Starting with an initiative by Mayor Anthony Williams, the city has been intentionally drawing in young people for the past decade, resulting in a city full of bars and bike lanes. The influx of youth has also resulted in a slew of new apartment and condo projects filled with an inventory of one-bedrooms and limited or no parking spaces.

O’Connell attached a few numbers that support the thesis that DC has become a young adult town. At 48 percent, the city has the highest percentage of one-person households in the country. The number of bedrooms per apartment has shrunk by 10 percent since a decade ago, and 68 restaurants and 74 taverns emerged between 2007 and 2011. The plan to make DC friendly to young people was certainly a success. But now, O’Connell thinks, DC needs to create a new plan to keep not-as-young people around.

To be sure, there are people from this group that have grown up and are carving out spaces in the District for their families. O’Connell, for one, lives with his family in Petworth, a neighborhood full of single-family homes (though the bar scene is growing), and we recently profiled Woodridge, a neighborhood up Rhode Island Avenue with large, affordable family-sized houses and an active group of residents, many young parents, who are trying to turn an empty commercial strip into one that’s appropriate for them.

But by O’Connell’s assessment DC is still lacking a number of things that would keep the soon-to-be thirtysomethings around: parks, good schools, family restaurants and libraries, homes with three or four bedrooms that aren’t prohibitively expensive, and proximate parking for vehicles filled with car seats and abundant groceries.

Though the city doesn’t have a plan laid out, some officials have started thinking about how to keep families here. According to the piece, Director of the Office of Planning Harriet Tregoning is currently trying to figure out how to encourage parents to send their kids to schools within the neighborhood, rather than send them to better schools farther away.

For the young adults out there, do you consider DC to be a city suitable for you as you move on to the next stage of your life?

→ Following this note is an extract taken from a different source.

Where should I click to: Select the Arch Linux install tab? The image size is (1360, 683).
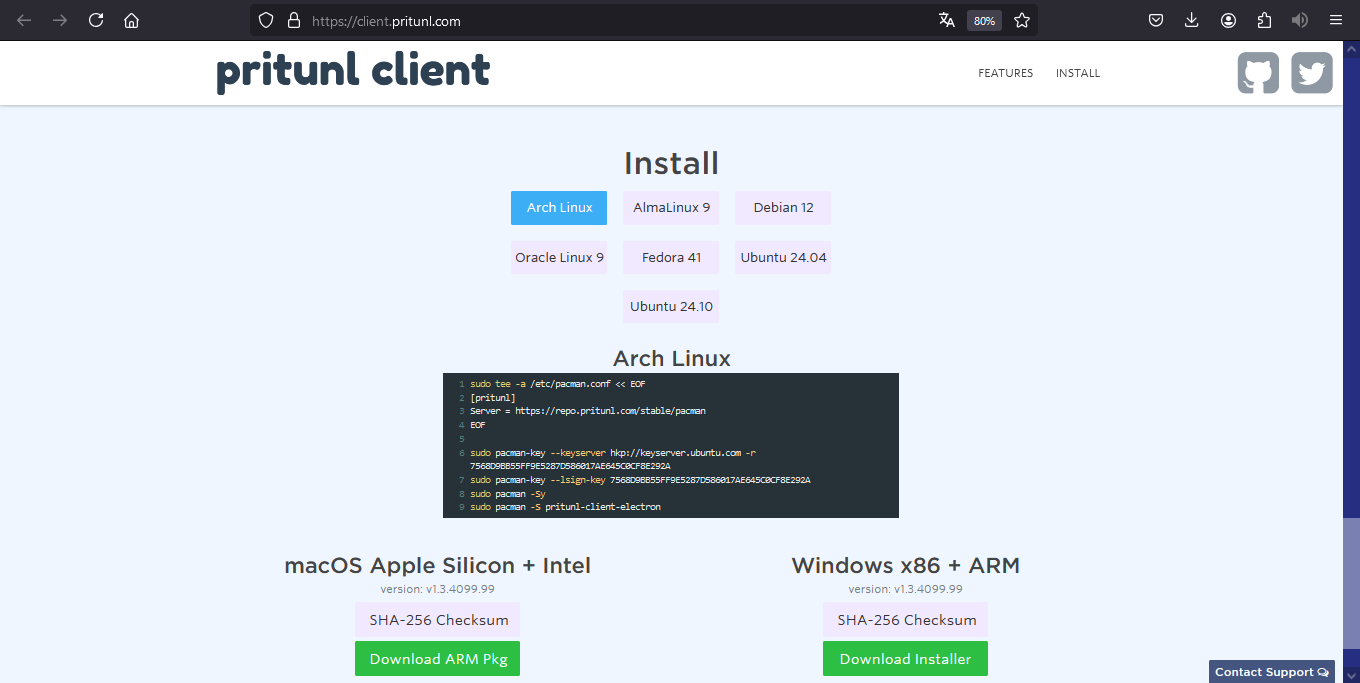click(x=559, y=208)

See other articles related to: policy, generation y, families, editors choice

This article originally published at http://dc.urbanturf.com/articles/blog/young_people_flocked_to_dc_but_what_happens_when_they_grow_up/5589

21 Comments

  1. Eric said at 3:44 pm on Tuesday May 29, 2012:

    To answer your ending question, as a 26-year old I’d love to be able to say that DC is appropriate as I get older, but can’t just yet.  Unless I can find a way to pay for my children (of which I have none, yet) to attend private schools, there is no way I could afford to stay in the District and send them to the current crop of public schools.  And I mean that in the financial and moral sense.  I also decry the lack of family restaurants (when was the last time you saw a children’s menu in any of the central DC restaurants?), and the lack of playgrounds—just beginning to be addressed—is another stumbling block.  If I have to live in an apartment building with no outdoor space of my own, I’ll need a park within a few blocks of home that I can rely on for my children’s playtime.  Even rowhouse backyards do not engender themselves to swing sets.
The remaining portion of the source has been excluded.